The public needs to make a choice between taxes and spending cuts. It’s not a “trap,” it’s a choice. Yes, taxes will probably be higher than they are today. But the anti-tax movement is yesterday’s news. It’s too late not to raise taxes – you should have thought of that when you insisted politicians not touch any entitlements and also give you a tax cut and free prescription drugs ten years ago.
Ed is wrong: Congress can never have “carte blanche” to hike taxes. They always have to answer to the voters. That’s the point of this exercise: to put taxes in the hands of voters exactly how high taxes should be. Spending and taxes are linked, and it’s time to stop pretending otherwise. That’s what got us into this mess.
HitNRun on November 11, 2011 at 6:06 PM
Ha! you’re fun! …the reason people shouldn’t drink and blog.
That’s only the beginning of the tricks. They’ll change the way the CBO forecasts, count assets as income, try to manipulate the money supply – maybe to the advantage of NGOs that’ll in return perform former government services, etc. And the price they’ll pay for each absurdity will likely be dwarfed by that paid for overriding a simple bill that you held up as proof that a BBA is worthless.

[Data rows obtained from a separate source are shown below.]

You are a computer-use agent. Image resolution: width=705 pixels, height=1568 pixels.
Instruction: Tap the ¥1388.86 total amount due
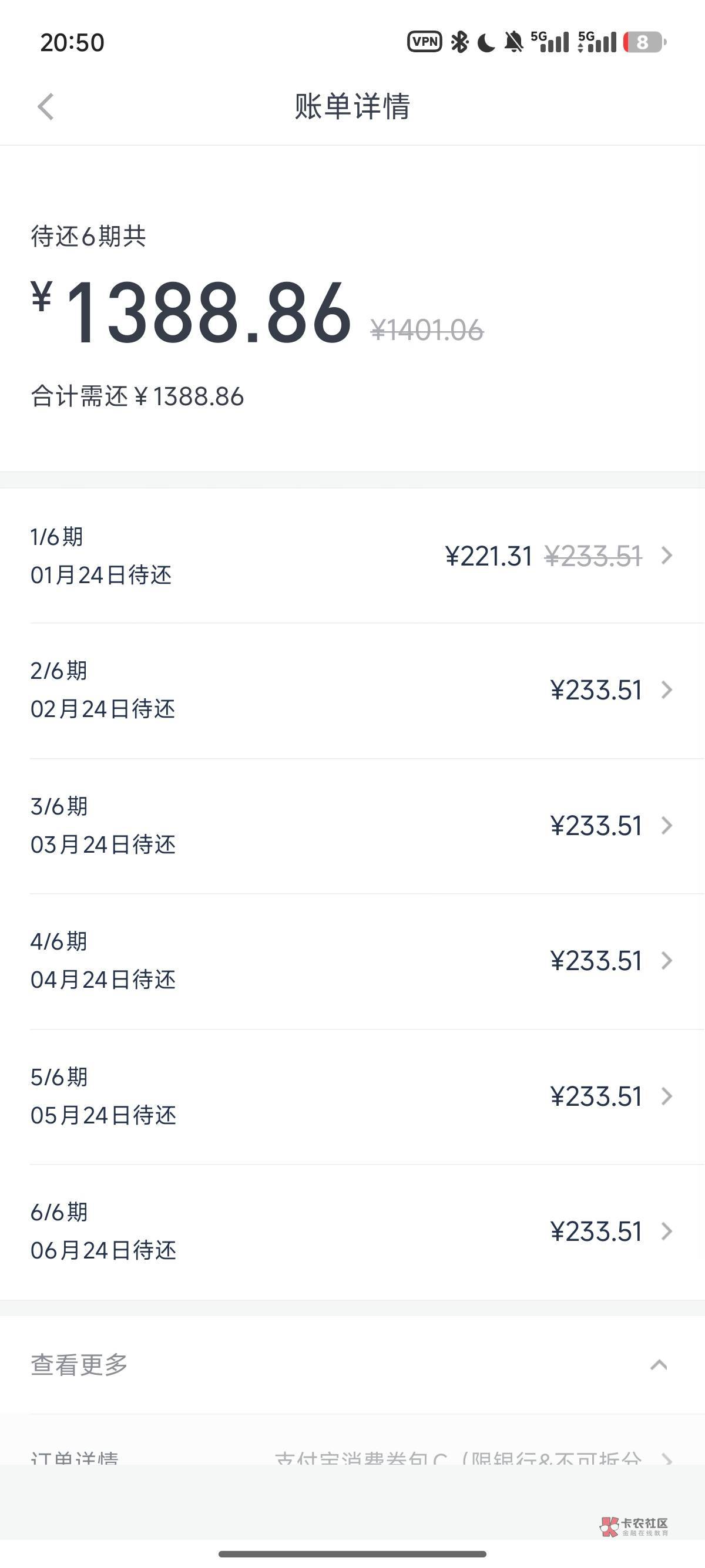coord(208,314)
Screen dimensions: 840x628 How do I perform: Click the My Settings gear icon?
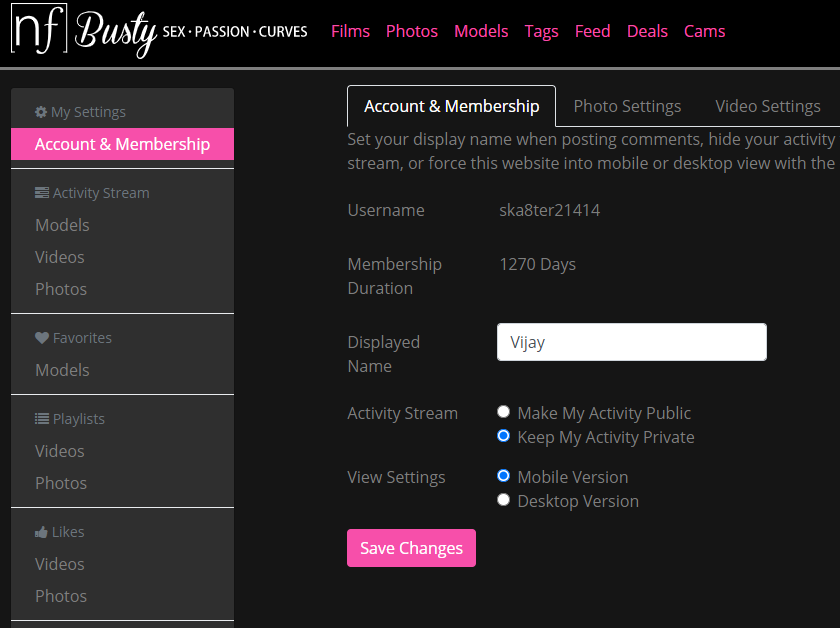41,112
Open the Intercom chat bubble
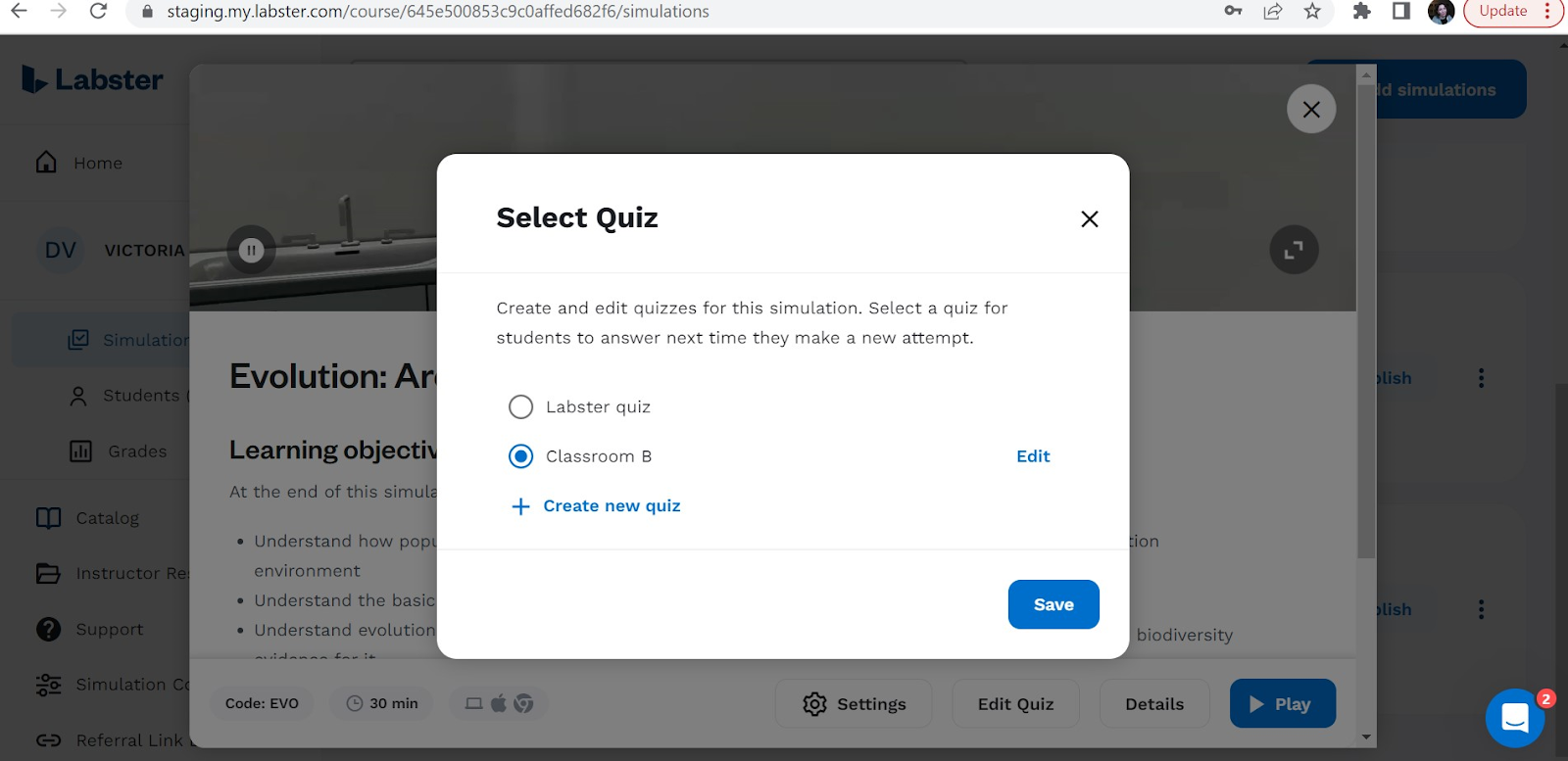The width and height of the screenshot is (1568, 761). point(1513,718)
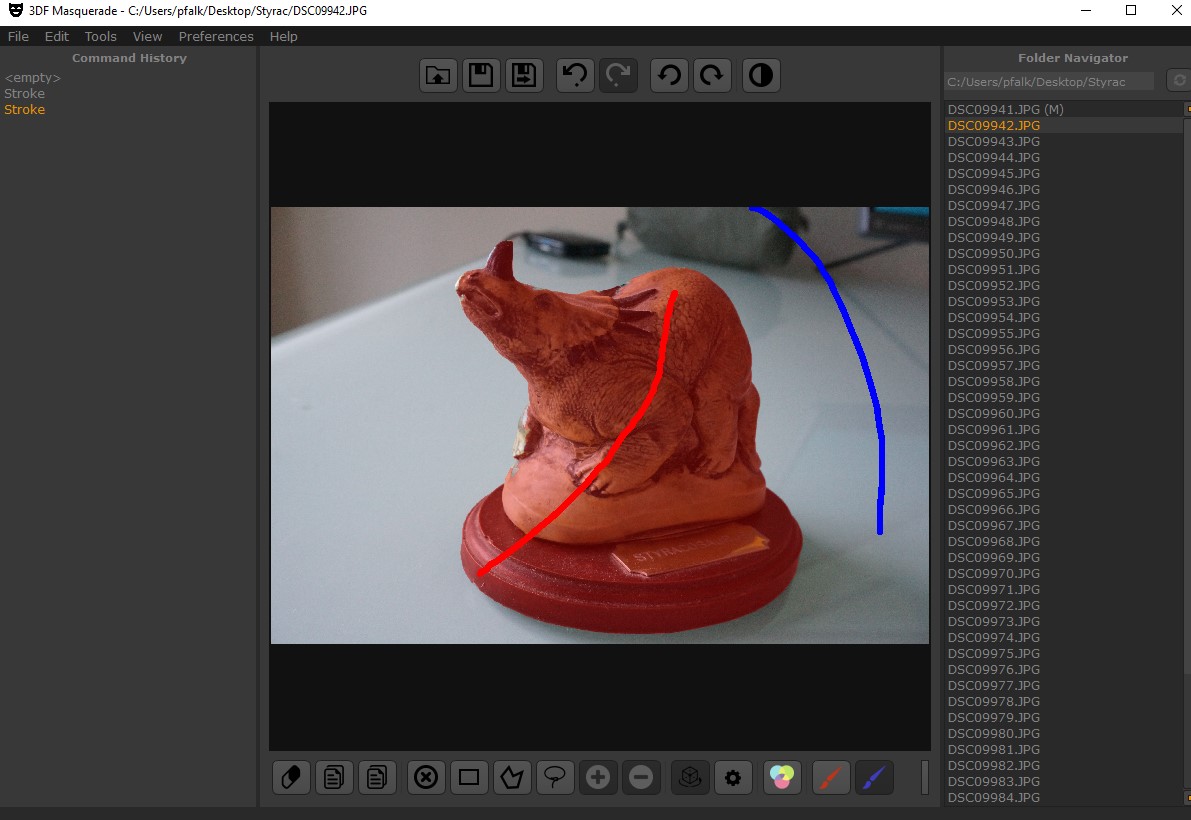1191x820 pixels.
Task: Open the Preferences menu
Action: pyautogui.click(x=216, y=36)
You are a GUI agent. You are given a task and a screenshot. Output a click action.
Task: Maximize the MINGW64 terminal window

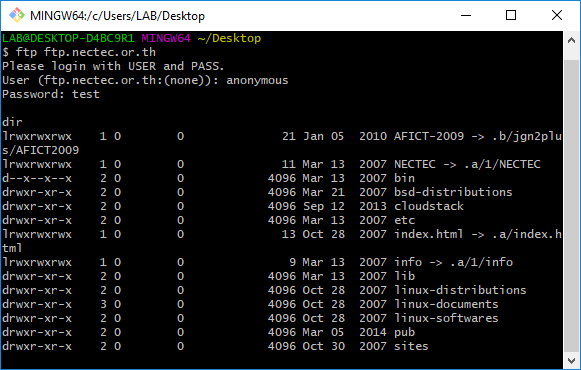click(511, 15)
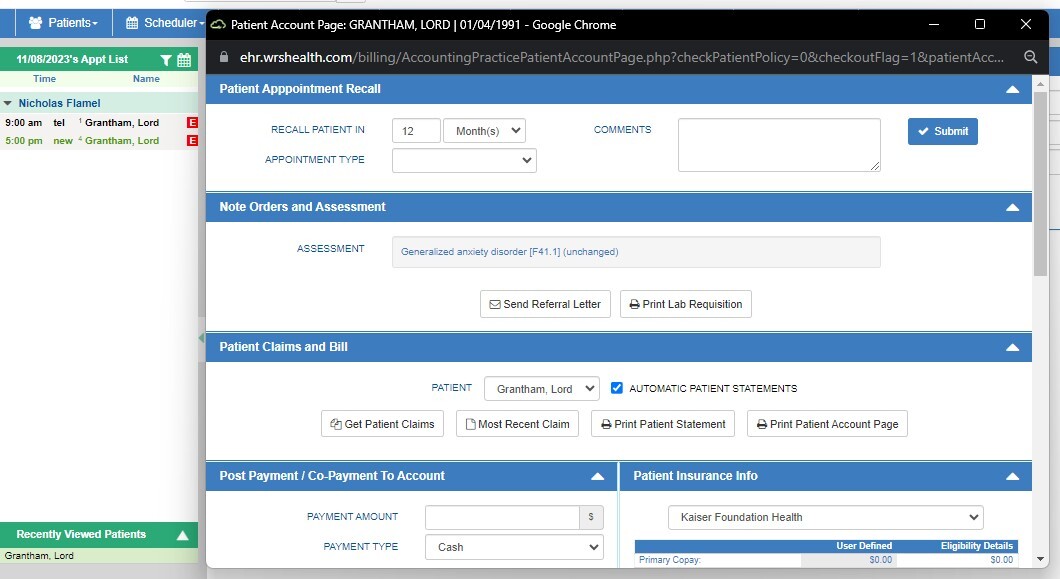Click the Submit button

point(942,131)
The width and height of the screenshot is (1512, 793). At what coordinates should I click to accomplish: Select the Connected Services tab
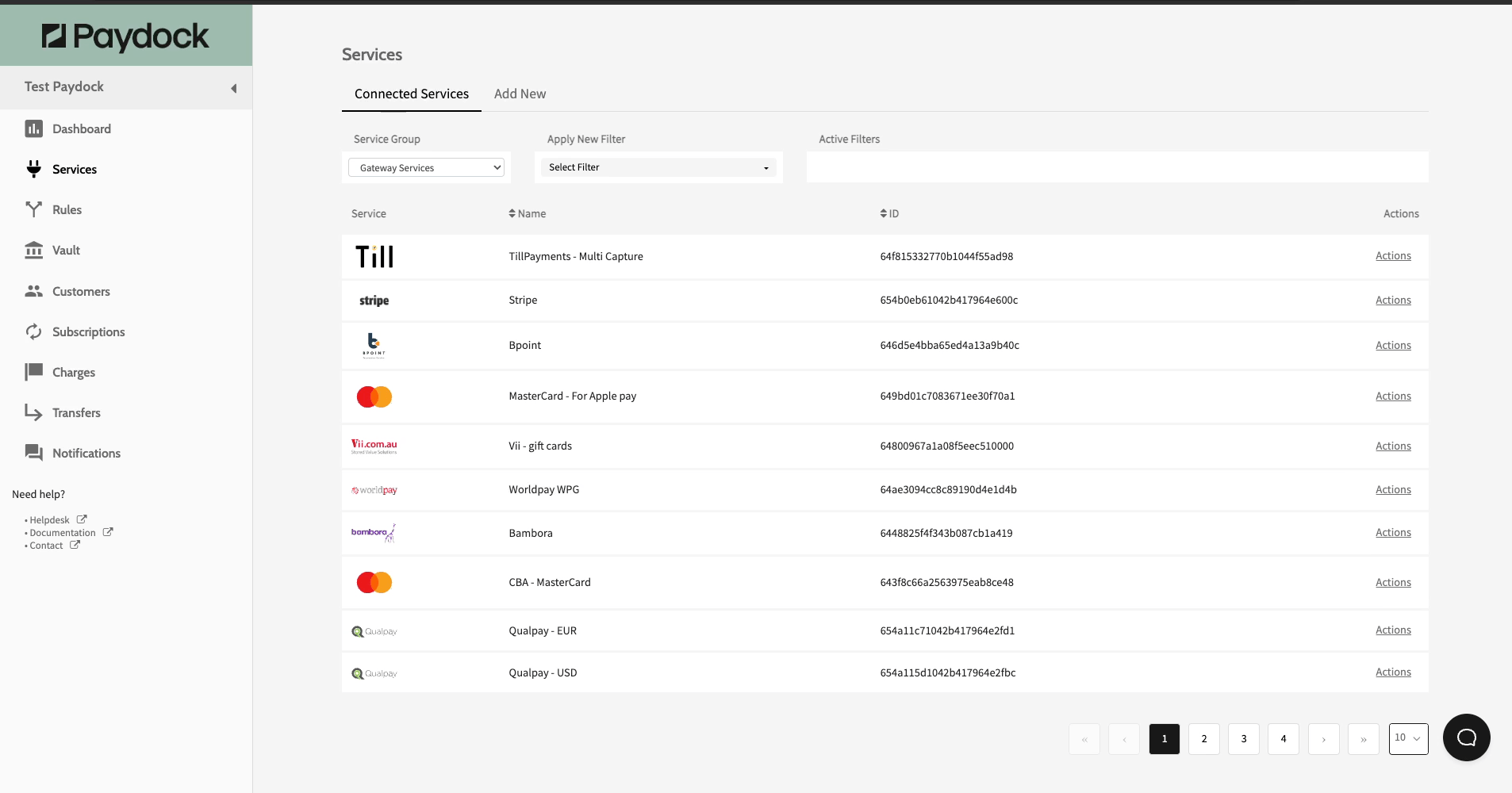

It’s not panacea, but it’s a good tool, potentially an excellent one.
elfman on November 11, 2011 at 6:15 PM
Haven’t had a drink in years (it dulls the Red Bull’s effect, don’t you know). In fact, since you brought up drinking, the 18th Amendment is a perfect analog for what will happen with the BBA. Only, the lawbreakers will be the lawmakers.
PD Quig on November 11, 2011 at 6:51 PM
It isn’t about suspicion of government, it is about recognizing the contrast between what is said and what is done.
Then where are the bills superseding Dodd/Frank, Obamacare and all the others? Normal legislation can stop deficit spending and balance the budget quicker and easier than an amendment.
equanimous on November 11, 2011 at 7:07 PM
Good for you Larry. Then maybe you’ll live long enough to tell me how wrong I was… or drop it in a note on my grave. Bill
elfman on November 11, 2011 at 11:21 PM
Yes, until the next congress supersedes that.